Screen grounding records:
-- Begin --

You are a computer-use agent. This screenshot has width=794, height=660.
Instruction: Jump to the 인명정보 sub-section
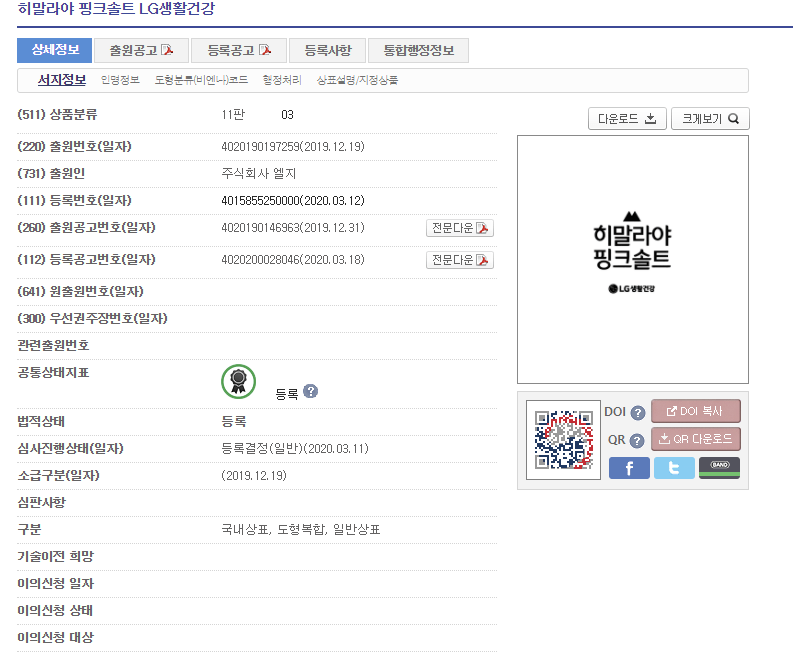120,80
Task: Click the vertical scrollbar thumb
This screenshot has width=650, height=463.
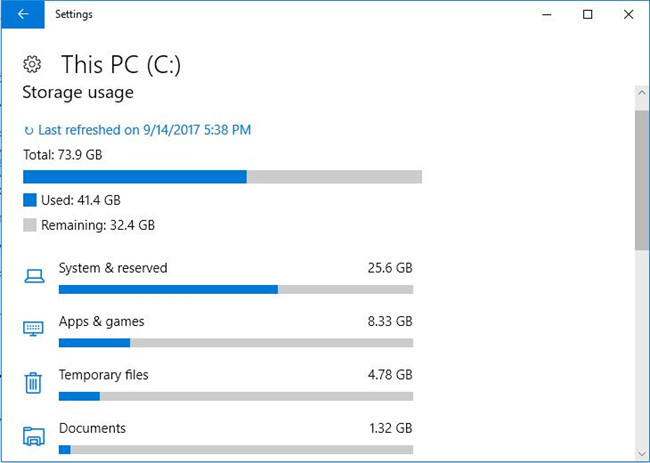Action: 642,180
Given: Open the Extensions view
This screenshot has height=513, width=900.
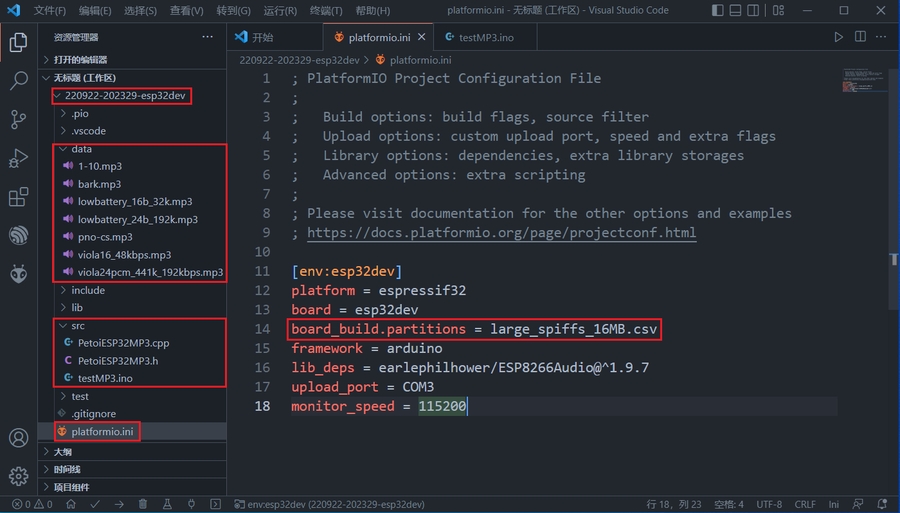Looking at the screenshot, I should 18,197.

-- End --

◆ Task objective
Reproduce the records starting at the line that contains "Given: Open the Extensions view" and ending at the final line of the records, both ends included. Leave the pictures out of your copy.

◆ Output below
Given: Open the Extensions view
This screenshot has height=513, width=900.
Looking at the screenshot, I should 18,197.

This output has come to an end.